网站被攻击，如何从流量文件分析出被偷走什么数据

以下是一些步骤和思路：

1. 捕获数据包：在受到攻击的服务器上安装Wireshark，并开始捕获来自被攻击的网站的流量。确保在捕获过程中尽可能减少其他网络活动，以便更容易分析。
2. 过滤数据包：使用Wireshark的过滤器功能，过滤出与你的网站相关的流量。可以使用源或目标IP地址、端口号等参数来过滤。
3. 检查HTTP请求：如果你的网站是通过HTTP协议提供服务的，那么查看HTTP请求非常重要。检查请求头部信息，看看是否有异常的请求，比如大量的POST请求、未知的User-Agent等。
4. 检查敏感信息传输：搜索敏感信息，如用户凭据、信用卡号、个人身份信息等。这些信息可能以明文形式传输，也可能通过加密通信传输。检查明文传输的信息，以及使用常见加密协议（如HTTPS）传输的数据。

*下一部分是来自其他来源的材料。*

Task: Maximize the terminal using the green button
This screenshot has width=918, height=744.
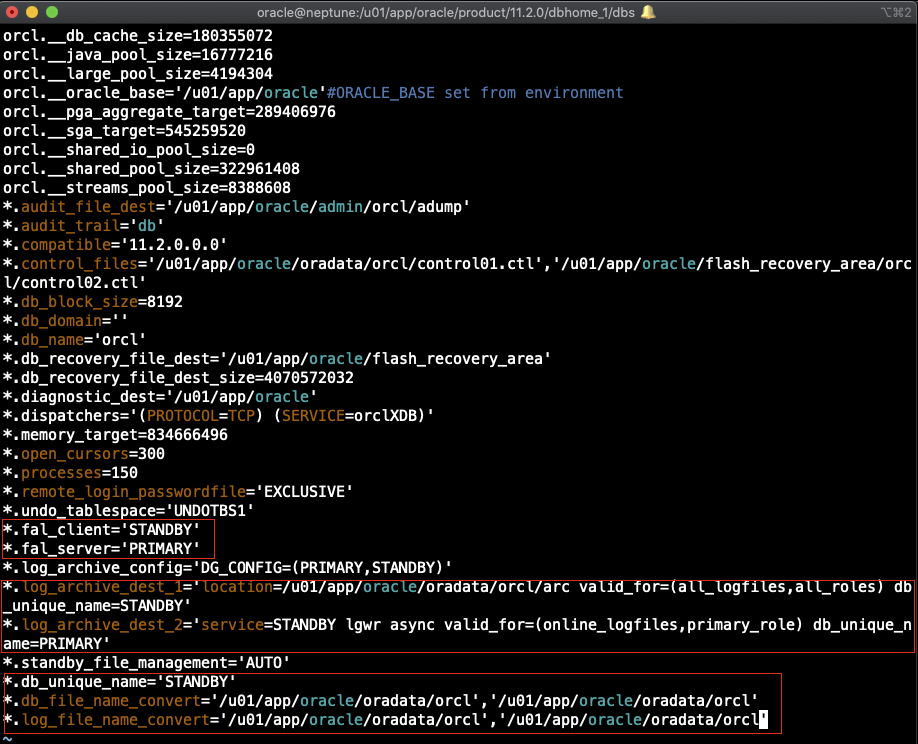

5. 分析异常流量：查看是否有大量数据流向了非预期的地点，或者是否有大量来自单个IP地址的请求。
6. 检查异常连接：查看是否有与你的网站建立异常的TCP连接，比如大量的SYN Flood攻击。
7. 寻找异常行为：注意任何异常的行为模式，比如频繁的重复请求、异常的数据量等。
8. 标记和记录：在分析过程中，标记和记录任何发现的异常行为和潜在的受损数据。